Screenshot: Sucker Punch / Sony

Last October, Ghost of Tsushima received a surprise multiplayer expansion called Ghost of Tsushima: Legends, which pit teams of players against waves of enemies in various cooperative scenarios. Nearly one year on, Legends is on the edge of some big changes, including a new competitive mode and a standalone release, Sucker Punch announced in a blog post today.

Read More: I’m Going To Play The Shit Out Of Ghost Of Tsushima’s New Co-Op Mode

On September 3, Legends will receive a competitive mode called “Rivals.” Rather than a traditional battle—in which you’d straight up fight against your human opponents—Rivals sees two teams of two face off via indirect means, kind of like how Russia and the United States did for several decades last century. As you defeat waves of enemies, you’ll gain an in-game currency called Magatama. You can then burn that to afflict the opposing team with various debuffs. Spending enough Magatama triggers a final wave of enemies. Whichever team defeats their final wave first wins. Here’s a trailer:

Alongside the release of Rivals, Sucker Punch will roll out an update that allows players to level up some of their highest-powered gear to Ki levels of 120, opening up a second perk. And the length of Survival mode sessions will apparently be shortened somewhat, though Sucker Punch didn’t specify by how much. (Hopefully this means Gold runs won’t last an hour anymore!)
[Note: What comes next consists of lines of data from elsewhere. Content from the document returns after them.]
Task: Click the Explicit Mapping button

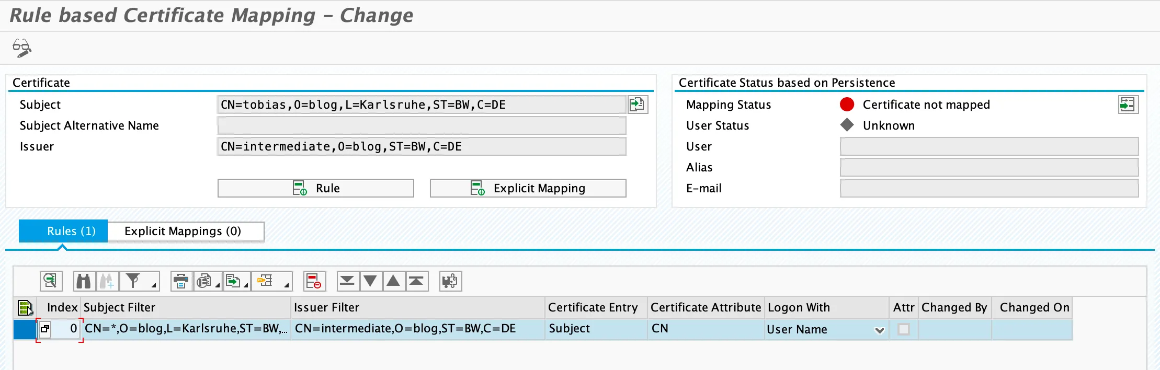Action: (528, 188)
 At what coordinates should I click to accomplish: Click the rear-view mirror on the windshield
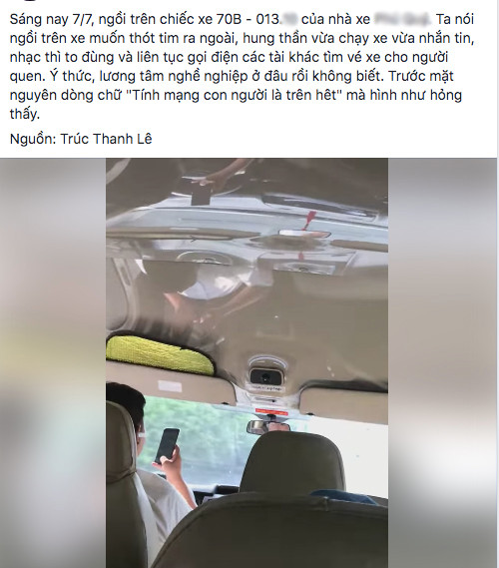click(268, 426)
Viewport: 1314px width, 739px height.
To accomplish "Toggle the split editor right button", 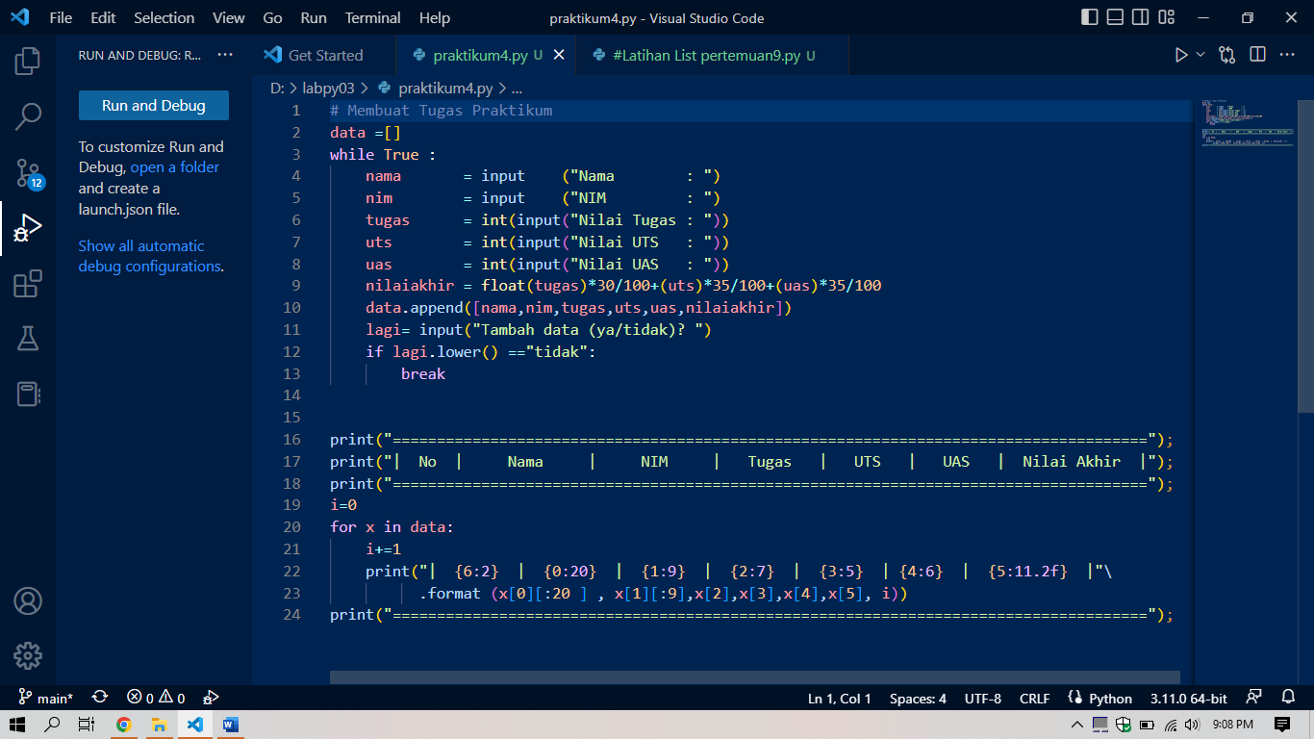I will [1257, 55].
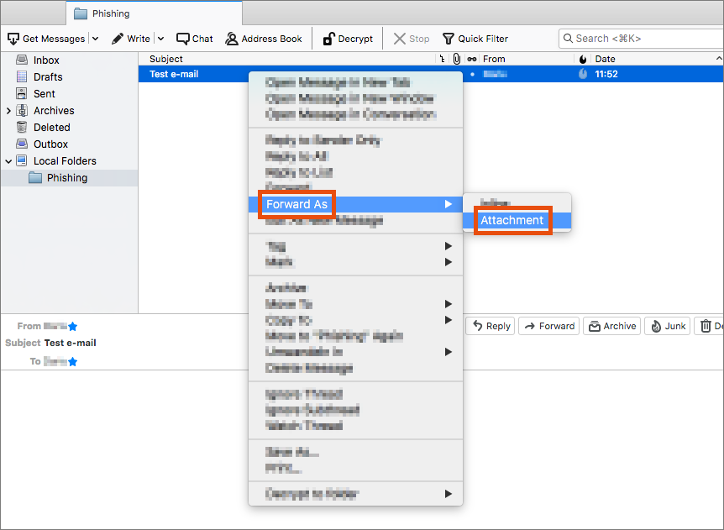The image size is (724, 530).
Task: Choose Forward As in context menu
Action: click(x=296, y=204)
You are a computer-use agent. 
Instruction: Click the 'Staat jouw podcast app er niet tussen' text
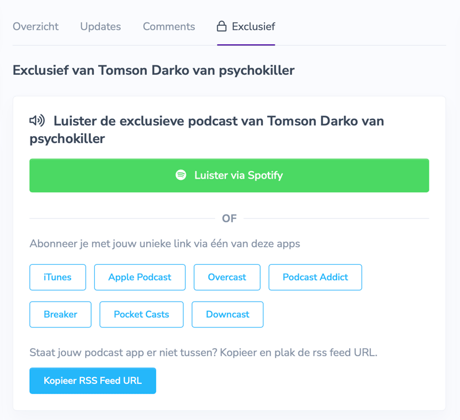[x=203, y=353]
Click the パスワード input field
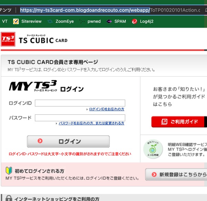Viewport: 207px width, 201px height. coord(80,118)
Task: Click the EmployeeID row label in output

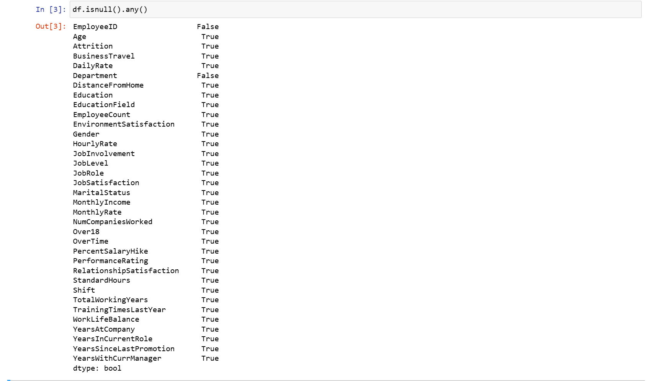Action: pyautogui.click(x=95, y=27)
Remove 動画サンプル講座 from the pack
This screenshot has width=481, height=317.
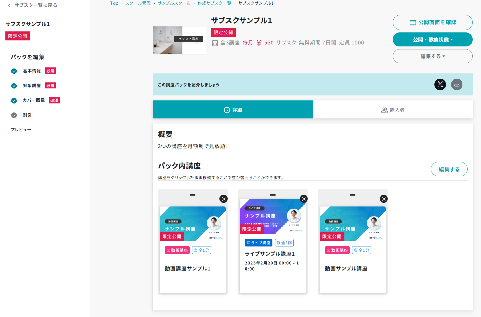(384, 199)
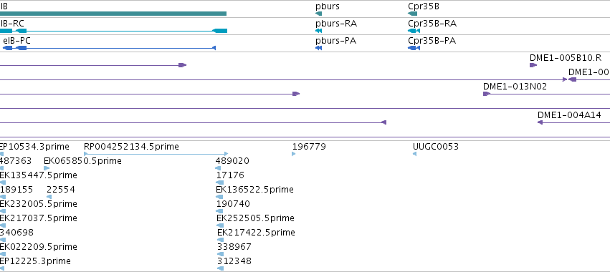Select the EK136522.5prime EST label
The width and height of the screenshot is (610, 272).
[x=254, y=190]
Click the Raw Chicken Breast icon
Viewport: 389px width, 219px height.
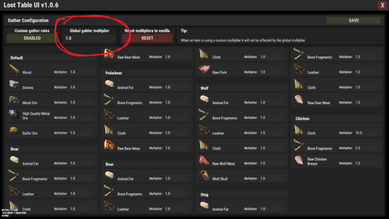tap(299, 160)
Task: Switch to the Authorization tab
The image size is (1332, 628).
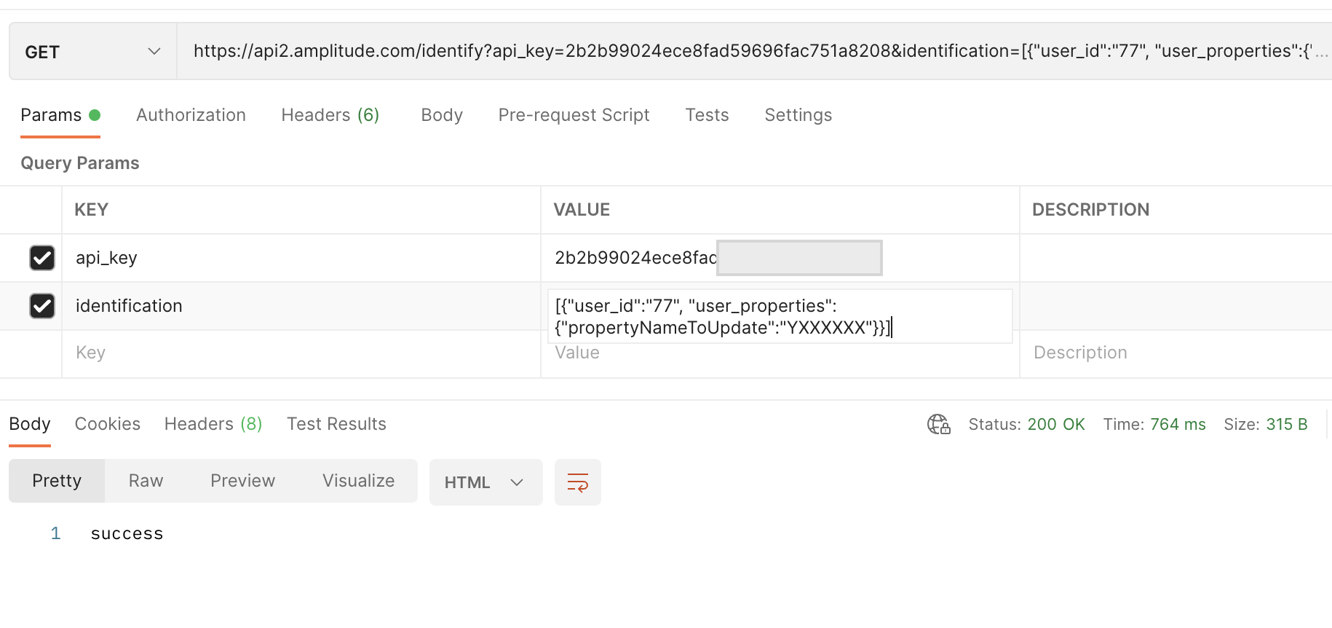Action: pyautogui.click(x=191, y=115)
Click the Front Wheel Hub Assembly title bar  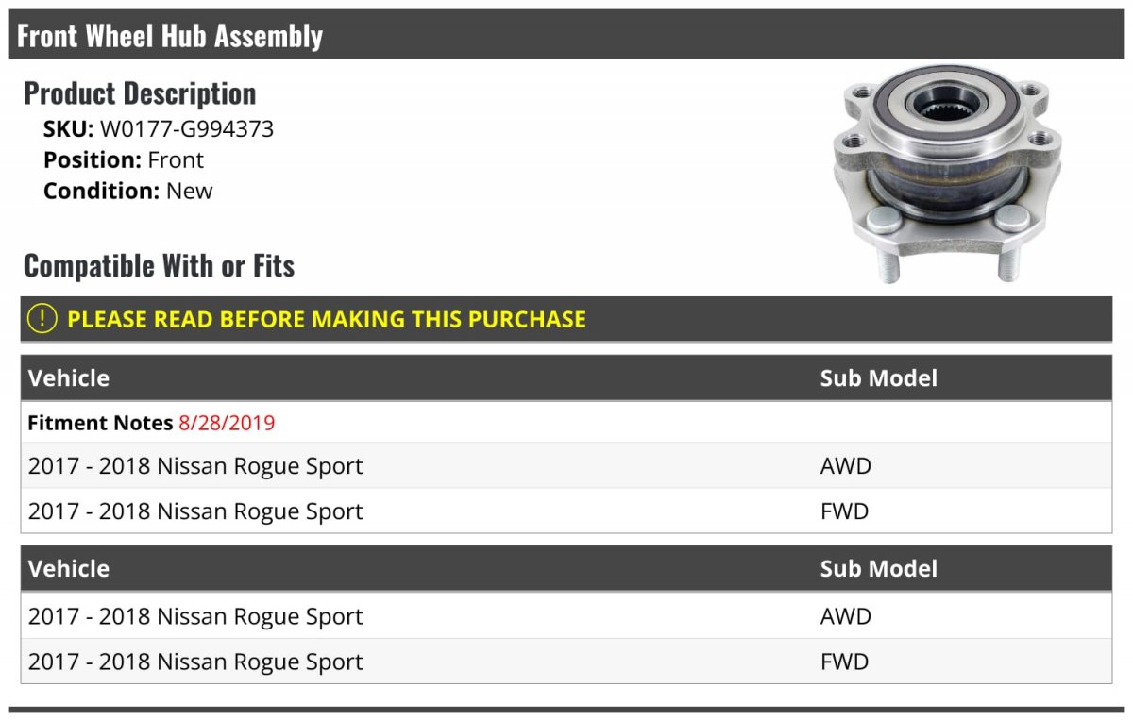pos(567,35)
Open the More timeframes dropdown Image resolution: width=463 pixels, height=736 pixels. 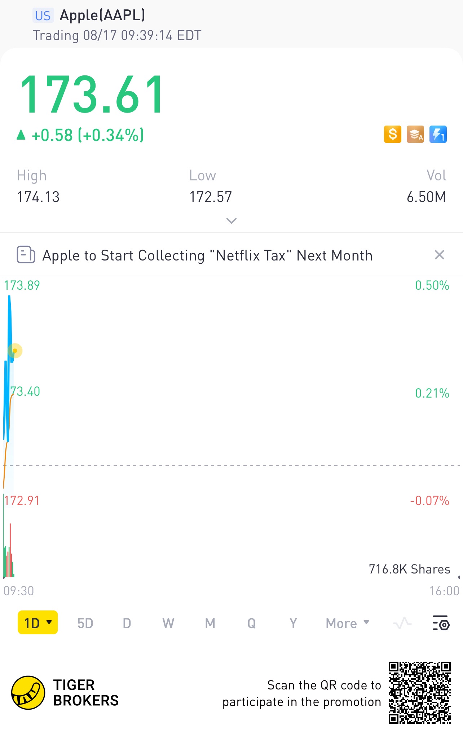(347, 623)
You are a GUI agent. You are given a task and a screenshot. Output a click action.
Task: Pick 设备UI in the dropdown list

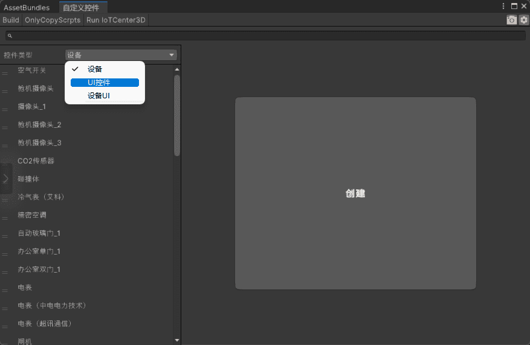click(x=99, y=96)
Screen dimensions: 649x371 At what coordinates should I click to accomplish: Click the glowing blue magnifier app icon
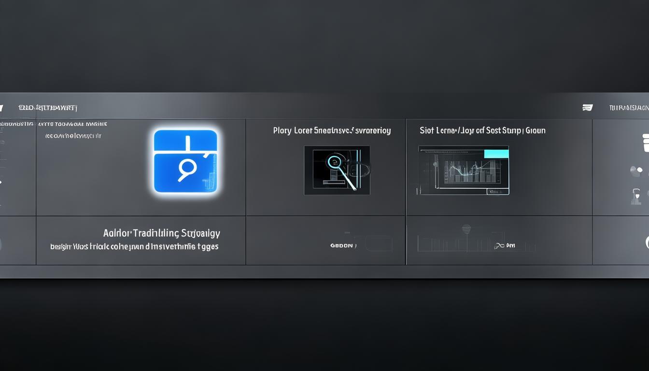[x=185, y=161]
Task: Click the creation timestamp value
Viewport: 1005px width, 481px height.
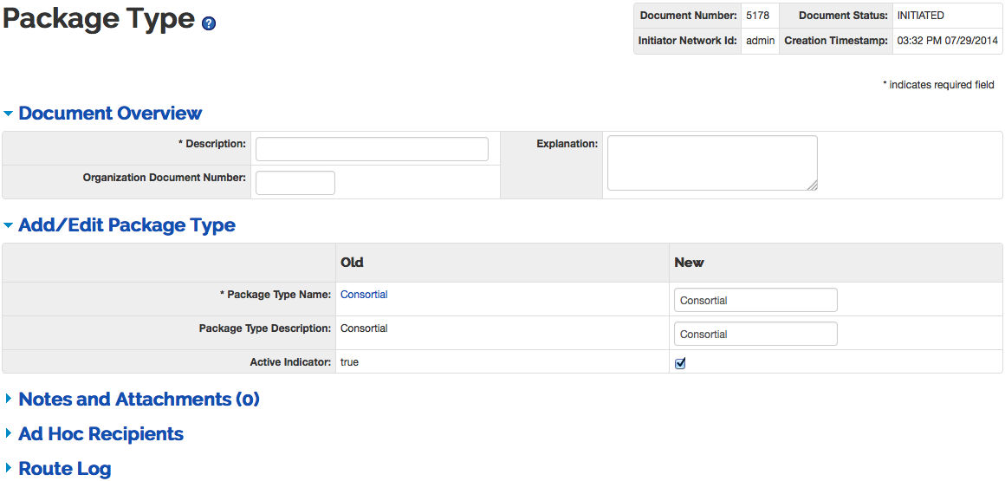Action: point(945,41)
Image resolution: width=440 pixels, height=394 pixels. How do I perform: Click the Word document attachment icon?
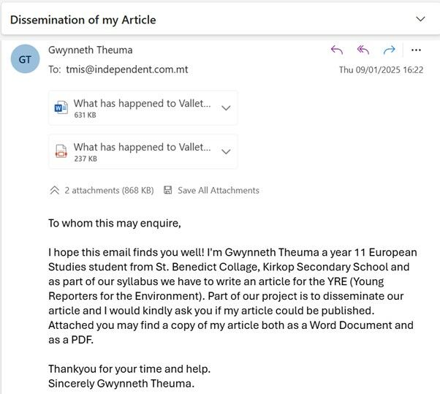click(x=61, y=108)
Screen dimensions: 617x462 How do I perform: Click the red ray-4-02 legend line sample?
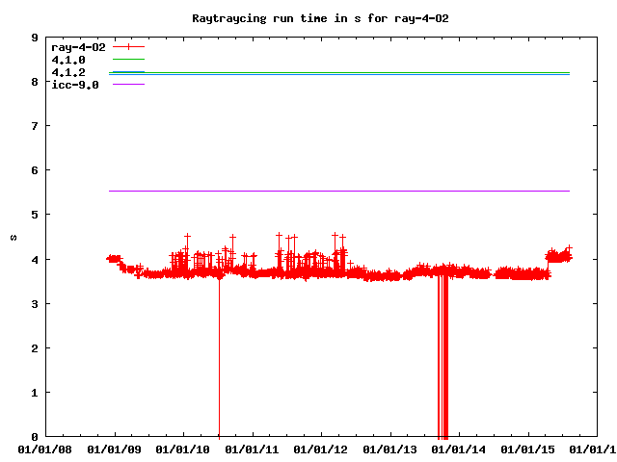click(128, 46)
What’s more, Ghost of Tsushima: Legends will be made available as a standalone release for $20. The way today’s blog post is worded, a specific release date remains unclear. Sony, Ghost of Tsushima’s publisher, did not immediately respond to a note from Kotaku seeking clarity.

Later this month, Ghost of Tsushima: Director’s Cut comes out on PS4 and PS5, offering PS5-specific enhancements and a new expansion, alongside a baffling PS4-to-PS5 pricing scheme. Through early October, Legends will receive new content based on Ghost of Tsushima: Director’s Cut, including Survival maps based on the forthcoming Iki island region setting for the expansion. You don’t need to own the Director’s Cut to get access to the new stuff in Legends.

When Legends dropped out of the blue last year, I played…well, let’s just say my headline wasn’t lying. But Legends isn’t designed to be an infinite timesink, as there is a ceiling to how much gear you can earn and level up. The new additions should be as good a reason as any to hop back in. Hell yeah.